Hi Team, We configured multiprocess_executor with ...
# ask-community
m
Hi Team, We configured multiprocess_executor with max_concurrent: 4,using S3 for IO Management and in helm configured K8s-Runlauncher. whenever we are executing pipeline, It's taking time (2-3mints) to start and to complete execution of the tasks also taking more time with multiprocess_executor and we disabled k8s-Runlauher and increased re-sources of the user code deployment pods + dagit pod as well, still no use. So any thoughts on this please.... Using Dagster-Version : 0.12.14, helm_chart: user code deployment.
j
I assume the delay is for the K8sRunLauncher to create a K8s Job
Increasing cluster resources may improve that startup time.
How did you disable the K8sRunLauncher in the Helm chart? It's the default
m
Yes, in helm chart in configmap-instance.yaml. then it's using default one.

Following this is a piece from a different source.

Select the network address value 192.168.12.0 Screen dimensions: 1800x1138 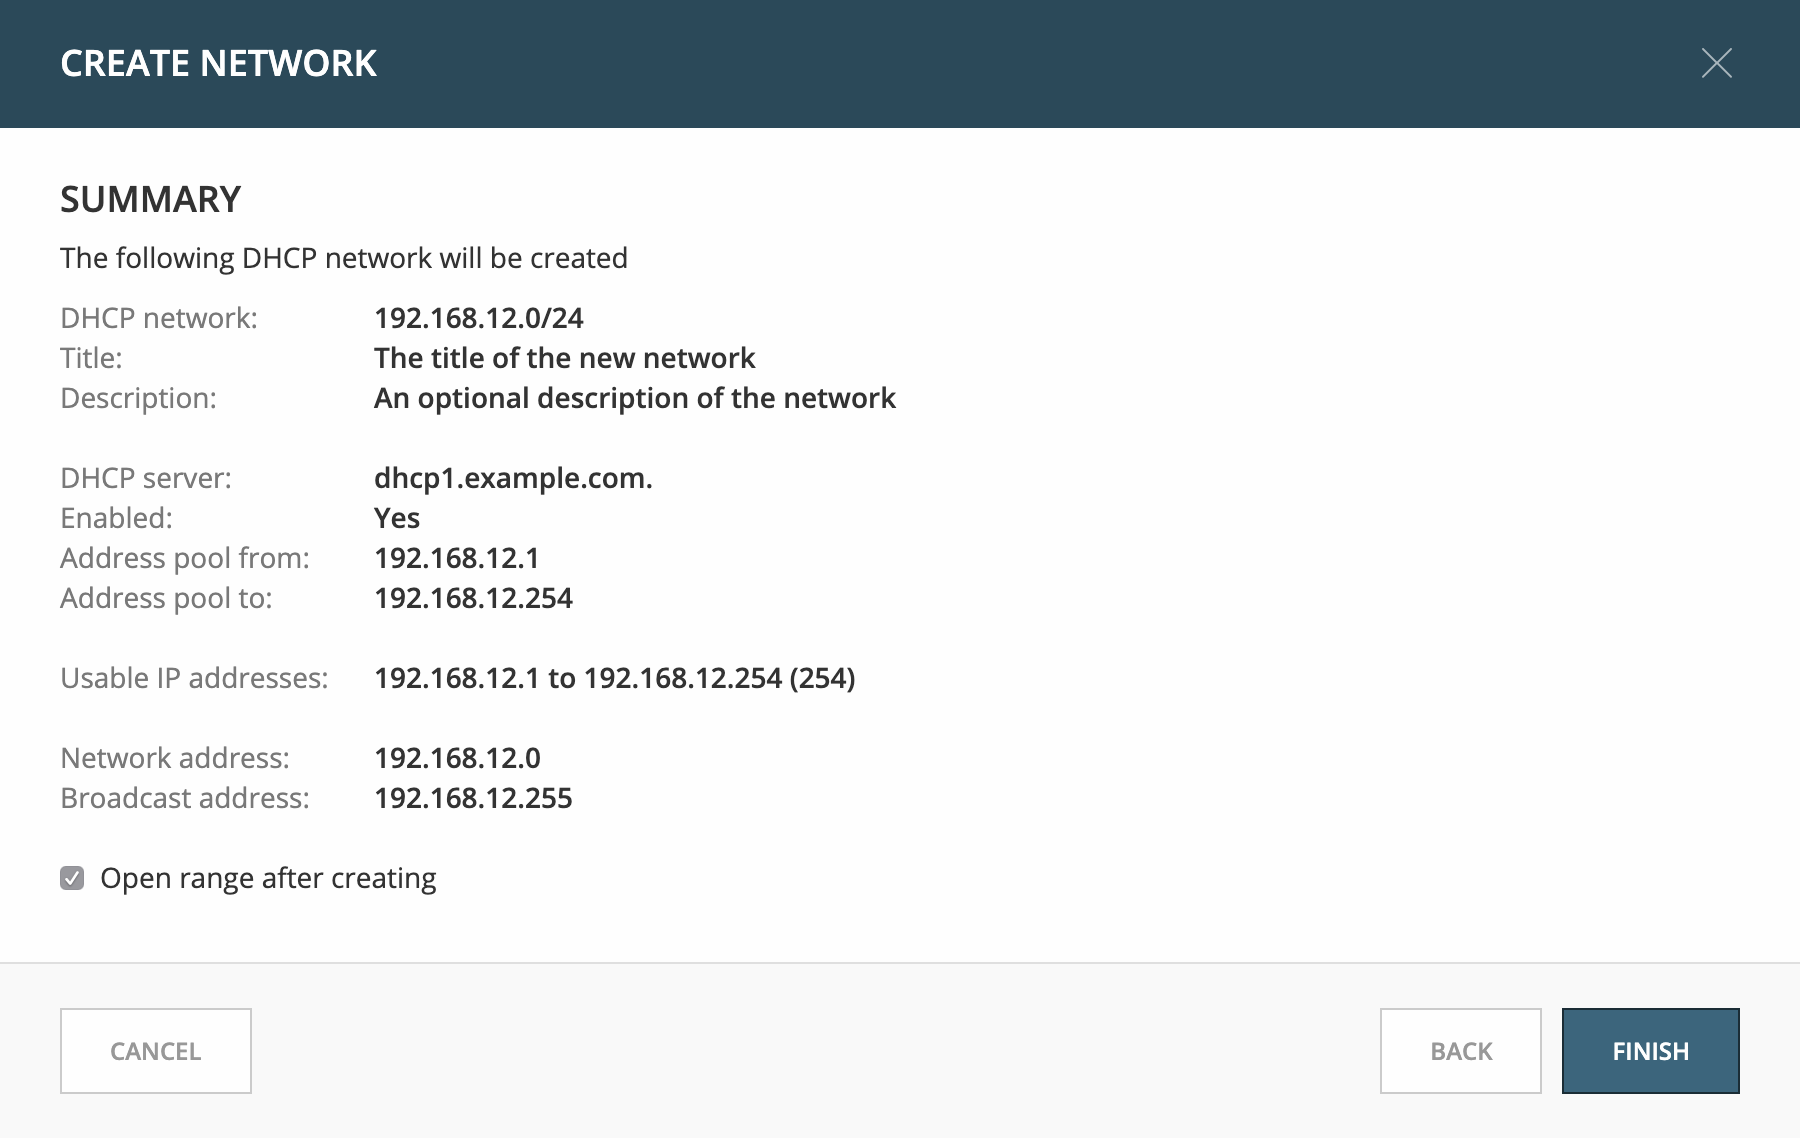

Yes, so much delay happened to create k8s-job then we tried without k8s. still same issue happened. so increasing cluster memory is the solution?
j
That's a K8s tuning question, I can't really say without access to the cluster. One common source of latency is pulling docker images to the node
m
If we pulled docker image to the node. we can handle this issue? any document on this please.
j
Once it's pulled once it's cached on the node. Minimizing pod start time is really a K8s tuning question, it's a bit outside Dagster’s control https://github.com/kubernetes/community/blob/master/sig-scalability/slos/pod_startup_latency.md
You're right though that if you switch to DefaultRunLauncher, it will use the standing grpc server so you won't have startup latency. I suspect you needed to restart Dagit /the daemon to pick up your change to the instance configmap
m
Yes I restarted dagit/daemon. it's pick the DefaultRunLauncher and I increased resources of the user code deployments pods too.. but same delay happened. for now wanna avoid k8s-runlauncher. so if any other solution it will very helpful for us.
j
What are the events in the event log during the delay
m
When it was delay no event logs found to debug..
j
You could share a debug file for the run
m
sure.
j
I’ll take a look when I get a chance!
m
Sure @johann thank you 🙂
Hi.. @johann Did you get the chance to look into it ^.
j
Chatting with the team about it- the delay is between when the run launcher creates a new subprocess for the run, and when that subprocess logs for the first time
👍 1
Some possible sources of latency are • if your system is under load and doesn’t start the process immediately • once the process starts, it has to connect to connect to the DB/do other initialization tasks I’ll also call out that it’s harder for us to debug an old version of Dagster, if upgrading is a possibility. If you want to look into it yourself, putting a print statement here would help isolate if the latency is in process spin up or Dagster initialization
thank you box 1
m
We have 10 repos but we are facing this issue only in one repo. In remaining repos parallel processing working as like we expected. configuration same in all the repos, then we increased resources for that repo pod, described the pod and checked the logs everything look good but we are not able to understand what exactly happening with that specific repo.